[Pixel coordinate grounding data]
+++++
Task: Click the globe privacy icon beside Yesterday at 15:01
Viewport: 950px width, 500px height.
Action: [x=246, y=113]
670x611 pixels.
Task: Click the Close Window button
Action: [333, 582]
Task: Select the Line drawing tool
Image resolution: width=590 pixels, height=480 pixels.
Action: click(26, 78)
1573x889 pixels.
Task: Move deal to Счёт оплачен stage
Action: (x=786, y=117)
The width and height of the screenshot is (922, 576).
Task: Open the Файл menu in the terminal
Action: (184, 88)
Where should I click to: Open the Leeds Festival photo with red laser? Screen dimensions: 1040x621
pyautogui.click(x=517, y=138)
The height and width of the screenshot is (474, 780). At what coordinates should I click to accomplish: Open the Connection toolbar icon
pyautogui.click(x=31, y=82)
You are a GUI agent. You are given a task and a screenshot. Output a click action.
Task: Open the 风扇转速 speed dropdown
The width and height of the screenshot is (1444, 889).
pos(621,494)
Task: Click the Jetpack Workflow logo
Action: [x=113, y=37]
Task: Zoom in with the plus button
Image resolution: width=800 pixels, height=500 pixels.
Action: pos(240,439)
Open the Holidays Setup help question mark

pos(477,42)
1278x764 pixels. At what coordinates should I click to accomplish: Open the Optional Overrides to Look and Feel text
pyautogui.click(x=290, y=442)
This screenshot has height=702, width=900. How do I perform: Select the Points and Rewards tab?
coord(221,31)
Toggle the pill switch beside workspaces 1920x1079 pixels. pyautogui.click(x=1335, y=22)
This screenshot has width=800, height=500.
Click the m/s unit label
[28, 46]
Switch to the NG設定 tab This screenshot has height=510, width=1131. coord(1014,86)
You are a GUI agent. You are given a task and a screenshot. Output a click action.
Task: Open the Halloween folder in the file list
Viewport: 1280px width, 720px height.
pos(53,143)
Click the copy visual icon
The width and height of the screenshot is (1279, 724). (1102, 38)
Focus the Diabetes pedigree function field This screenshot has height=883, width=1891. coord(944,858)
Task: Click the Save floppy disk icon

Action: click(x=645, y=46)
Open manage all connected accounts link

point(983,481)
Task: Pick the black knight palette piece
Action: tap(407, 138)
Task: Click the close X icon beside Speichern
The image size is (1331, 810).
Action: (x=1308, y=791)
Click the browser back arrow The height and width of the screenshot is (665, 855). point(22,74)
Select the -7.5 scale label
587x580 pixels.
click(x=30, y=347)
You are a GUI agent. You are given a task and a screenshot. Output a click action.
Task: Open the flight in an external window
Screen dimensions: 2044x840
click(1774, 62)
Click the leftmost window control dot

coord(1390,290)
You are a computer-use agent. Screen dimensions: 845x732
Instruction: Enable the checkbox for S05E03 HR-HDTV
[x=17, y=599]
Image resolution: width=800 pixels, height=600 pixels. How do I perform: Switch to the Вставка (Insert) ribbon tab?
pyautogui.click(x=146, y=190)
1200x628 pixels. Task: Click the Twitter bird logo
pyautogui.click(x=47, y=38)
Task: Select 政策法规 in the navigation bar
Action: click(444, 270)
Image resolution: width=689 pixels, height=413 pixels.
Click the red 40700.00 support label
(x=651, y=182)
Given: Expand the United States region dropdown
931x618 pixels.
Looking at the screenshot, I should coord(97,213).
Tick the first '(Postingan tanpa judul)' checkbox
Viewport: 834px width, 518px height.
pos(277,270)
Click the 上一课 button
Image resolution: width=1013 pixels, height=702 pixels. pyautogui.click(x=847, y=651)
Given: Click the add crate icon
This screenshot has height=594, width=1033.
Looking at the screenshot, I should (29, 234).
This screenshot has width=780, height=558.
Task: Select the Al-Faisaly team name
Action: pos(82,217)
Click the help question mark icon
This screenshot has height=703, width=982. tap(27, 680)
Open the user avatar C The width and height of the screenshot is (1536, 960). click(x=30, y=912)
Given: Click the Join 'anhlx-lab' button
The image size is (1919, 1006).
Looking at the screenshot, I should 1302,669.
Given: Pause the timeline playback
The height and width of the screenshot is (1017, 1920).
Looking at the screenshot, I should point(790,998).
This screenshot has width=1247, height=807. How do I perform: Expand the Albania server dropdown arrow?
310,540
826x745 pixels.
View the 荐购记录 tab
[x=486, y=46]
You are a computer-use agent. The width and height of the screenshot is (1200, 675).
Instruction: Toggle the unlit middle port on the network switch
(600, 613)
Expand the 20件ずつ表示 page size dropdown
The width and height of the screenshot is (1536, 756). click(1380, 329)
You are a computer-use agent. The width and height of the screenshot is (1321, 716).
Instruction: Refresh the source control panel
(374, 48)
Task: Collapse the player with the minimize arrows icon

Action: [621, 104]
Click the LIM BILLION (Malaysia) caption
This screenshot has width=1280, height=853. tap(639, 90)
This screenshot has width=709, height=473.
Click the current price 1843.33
+++++
▸ Exercise details: State the number of lines in these entries that include the string "beside". Provide nothing beyond that number.

▸ Exercise solution: 3